In the studies of Kiekkas et al. (6) and Asgar Pour and Yavuz (9) fever episodes were followed by changes in hemodynamic parameters. In the present study, BT and hemodynamic parameters changes were higher in AP compared with PCA. In the study by Polderman et al. (39), on neurology, febrile patients, to avoid myocardial and neurological damage mild to moderate hypotermia, applied cold water, drafted a blanket, and applied cold normal salin infusion. The MAP increased 15 mmHg, this parameter was seen higher in patients without hemodynamic instability. The study results showed that hypothermia is achieved safely and rapidly with cold water, drafted blanket, and cold normal salin infusion together (39). Cormio and Citero study results to assess two different APs effects on MAP and ICP and evaluation their efficacy in fever control on patients with brain injury showed that the CPP and MAP were found high in the diclofenac applied patient group (40). In the study by Hata et al. results reducing the core BT effects oxygen consumption in acute brain injury (7).

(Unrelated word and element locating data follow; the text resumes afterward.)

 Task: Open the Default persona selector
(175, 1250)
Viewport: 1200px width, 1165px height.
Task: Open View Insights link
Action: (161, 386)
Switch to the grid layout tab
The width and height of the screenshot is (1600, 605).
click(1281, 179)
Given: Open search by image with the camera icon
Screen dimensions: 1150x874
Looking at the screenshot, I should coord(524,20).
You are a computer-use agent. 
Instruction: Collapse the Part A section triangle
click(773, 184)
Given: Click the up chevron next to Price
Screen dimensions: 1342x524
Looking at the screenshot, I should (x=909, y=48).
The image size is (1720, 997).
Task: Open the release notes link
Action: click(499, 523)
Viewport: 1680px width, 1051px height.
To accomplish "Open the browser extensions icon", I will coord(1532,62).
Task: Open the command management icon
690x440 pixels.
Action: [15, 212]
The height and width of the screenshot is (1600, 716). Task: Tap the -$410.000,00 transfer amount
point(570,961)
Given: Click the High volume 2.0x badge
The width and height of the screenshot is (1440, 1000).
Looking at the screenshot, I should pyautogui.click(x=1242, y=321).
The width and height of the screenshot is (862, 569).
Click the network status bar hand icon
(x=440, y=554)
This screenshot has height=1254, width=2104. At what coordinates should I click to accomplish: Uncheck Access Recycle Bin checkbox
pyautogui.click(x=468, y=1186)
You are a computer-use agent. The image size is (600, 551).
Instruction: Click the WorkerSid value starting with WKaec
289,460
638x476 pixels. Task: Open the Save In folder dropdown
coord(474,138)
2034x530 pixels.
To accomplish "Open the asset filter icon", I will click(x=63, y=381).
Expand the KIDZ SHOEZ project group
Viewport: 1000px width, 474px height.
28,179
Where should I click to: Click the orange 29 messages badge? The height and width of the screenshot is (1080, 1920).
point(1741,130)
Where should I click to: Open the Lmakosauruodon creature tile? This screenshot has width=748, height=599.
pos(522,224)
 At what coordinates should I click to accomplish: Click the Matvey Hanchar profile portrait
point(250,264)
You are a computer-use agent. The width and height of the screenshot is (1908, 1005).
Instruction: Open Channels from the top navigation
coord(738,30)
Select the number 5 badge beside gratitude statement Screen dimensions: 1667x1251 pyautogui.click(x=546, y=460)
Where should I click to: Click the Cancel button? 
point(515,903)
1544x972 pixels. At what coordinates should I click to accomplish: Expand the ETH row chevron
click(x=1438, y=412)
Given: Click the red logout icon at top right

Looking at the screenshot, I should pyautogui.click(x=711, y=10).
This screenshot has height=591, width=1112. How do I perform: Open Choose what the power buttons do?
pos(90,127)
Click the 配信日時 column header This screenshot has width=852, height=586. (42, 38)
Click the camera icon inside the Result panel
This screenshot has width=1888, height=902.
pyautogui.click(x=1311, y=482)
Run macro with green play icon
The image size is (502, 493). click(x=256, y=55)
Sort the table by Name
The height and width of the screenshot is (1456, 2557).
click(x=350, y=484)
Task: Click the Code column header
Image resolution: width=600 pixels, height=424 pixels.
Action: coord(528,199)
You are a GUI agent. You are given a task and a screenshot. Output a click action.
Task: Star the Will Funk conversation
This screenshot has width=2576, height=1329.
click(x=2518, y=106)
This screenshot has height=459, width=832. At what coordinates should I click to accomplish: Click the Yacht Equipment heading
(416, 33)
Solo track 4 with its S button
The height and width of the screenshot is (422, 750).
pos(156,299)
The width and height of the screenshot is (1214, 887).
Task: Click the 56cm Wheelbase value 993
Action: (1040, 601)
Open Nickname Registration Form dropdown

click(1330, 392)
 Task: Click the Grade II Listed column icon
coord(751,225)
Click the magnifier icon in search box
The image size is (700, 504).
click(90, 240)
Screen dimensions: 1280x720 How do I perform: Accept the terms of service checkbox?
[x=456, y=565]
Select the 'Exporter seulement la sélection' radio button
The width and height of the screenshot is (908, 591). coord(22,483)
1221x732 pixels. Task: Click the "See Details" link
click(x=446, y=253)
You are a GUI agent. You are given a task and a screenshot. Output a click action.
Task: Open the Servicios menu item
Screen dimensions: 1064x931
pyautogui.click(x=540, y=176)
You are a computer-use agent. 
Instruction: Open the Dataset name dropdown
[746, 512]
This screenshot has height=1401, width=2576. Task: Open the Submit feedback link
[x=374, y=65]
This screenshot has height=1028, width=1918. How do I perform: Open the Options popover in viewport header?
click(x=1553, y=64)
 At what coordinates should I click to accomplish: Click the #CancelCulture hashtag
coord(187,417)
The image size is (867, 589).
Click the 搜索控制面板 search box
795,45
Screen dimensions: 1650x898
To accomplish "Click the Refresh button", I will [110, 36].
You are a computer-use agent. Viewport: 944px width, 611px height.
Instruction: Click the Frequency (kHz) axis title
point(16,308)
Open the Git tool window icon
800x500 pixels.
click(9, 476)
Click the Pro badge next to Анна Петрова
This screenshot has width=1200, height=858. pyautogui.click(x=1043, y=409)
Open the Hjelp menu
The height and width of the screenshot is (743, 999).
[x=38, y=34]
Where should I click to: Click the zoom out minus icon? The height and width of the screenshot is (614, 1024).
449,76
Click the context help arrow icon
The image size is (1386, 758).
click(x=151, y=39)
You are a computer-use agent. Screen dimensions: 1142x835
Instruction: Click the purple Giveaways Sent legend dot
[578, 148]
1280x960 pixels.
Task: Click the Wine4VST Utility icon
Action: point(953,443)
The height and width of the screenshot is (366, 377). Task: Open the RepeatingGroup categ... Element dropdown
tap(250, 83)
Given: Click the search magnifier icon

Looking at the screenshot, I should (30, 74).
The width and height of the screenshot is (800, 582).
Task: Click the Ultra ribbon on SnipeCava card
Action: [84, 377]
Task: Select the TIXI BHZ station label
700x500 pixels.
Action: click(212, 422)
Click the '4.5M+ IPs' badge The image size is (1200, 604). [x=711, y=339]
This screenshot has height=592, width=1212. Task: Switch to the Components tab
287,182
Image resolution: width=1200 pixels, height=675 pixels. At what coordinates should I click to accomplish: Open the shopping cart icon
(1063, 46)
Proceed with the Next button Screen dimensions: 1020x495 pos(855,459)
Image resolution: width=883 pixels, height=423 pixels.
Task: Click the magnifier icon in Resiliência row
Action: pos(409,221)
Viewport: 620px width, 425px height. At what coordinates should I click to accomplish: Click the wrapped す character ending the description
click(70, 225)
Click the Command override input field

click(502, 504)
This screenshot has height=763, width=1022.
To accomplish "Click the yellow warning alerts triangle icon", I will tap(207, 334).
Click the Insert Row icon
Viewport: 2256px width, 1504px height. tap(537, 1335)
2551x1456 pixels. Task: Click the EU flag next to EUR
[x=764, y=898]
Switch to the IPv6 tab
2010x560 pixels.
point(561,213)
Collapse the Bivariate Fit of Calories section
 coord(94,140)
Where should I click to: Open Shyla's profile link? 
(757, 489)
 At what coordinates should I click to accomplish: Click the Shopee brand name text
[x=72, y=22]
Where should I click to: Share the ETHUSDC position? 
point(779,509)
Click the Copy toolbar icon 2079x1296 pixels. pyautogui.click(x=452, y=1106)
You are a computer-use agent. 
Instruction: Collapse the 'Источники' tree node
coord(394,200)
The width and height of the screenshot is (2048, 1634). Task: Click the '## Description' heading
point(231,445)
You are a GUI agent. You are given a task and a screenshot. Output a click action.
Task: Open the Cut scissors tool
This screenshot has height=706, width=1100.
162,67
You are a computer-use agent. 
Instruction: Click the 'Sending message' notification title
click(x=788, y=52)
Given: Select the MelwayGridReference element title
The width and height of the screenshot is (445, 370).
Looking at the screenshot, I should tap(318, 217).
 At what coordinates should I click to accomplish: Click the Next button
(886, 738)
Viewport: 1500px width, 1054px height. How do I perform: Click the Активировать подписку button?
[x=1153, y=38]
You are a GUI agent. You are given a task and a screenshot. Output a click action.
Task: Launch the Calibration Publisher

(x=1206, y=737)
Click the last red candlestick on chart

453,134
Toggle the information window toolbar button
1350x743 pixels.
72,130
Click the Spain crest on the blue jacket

In conclusion, as the rate of the HAIs is the most important indicator in the quality of care, it becomes important for the ICU clinicians to use their roles as a caregiver and as an educator in the prevention of the HAIs. Moreover, knowledge regarding the effects of APs on BT and hemodynamic parameters will be of a benefit to clinicians in terms of quality of care in ICU patients.